__Activity__: The entries below are to be printed again word for word.

__Material for this task__:
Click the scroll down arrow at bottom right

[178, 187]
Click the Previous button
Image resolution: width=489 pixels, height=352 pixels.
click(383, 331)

__Your solution__:
Click the scroll down arrow at bottom right

[178, 187]
Click the Previous button
Image resolution: width=489 pixels, height=352 pixels.
click(383, 331)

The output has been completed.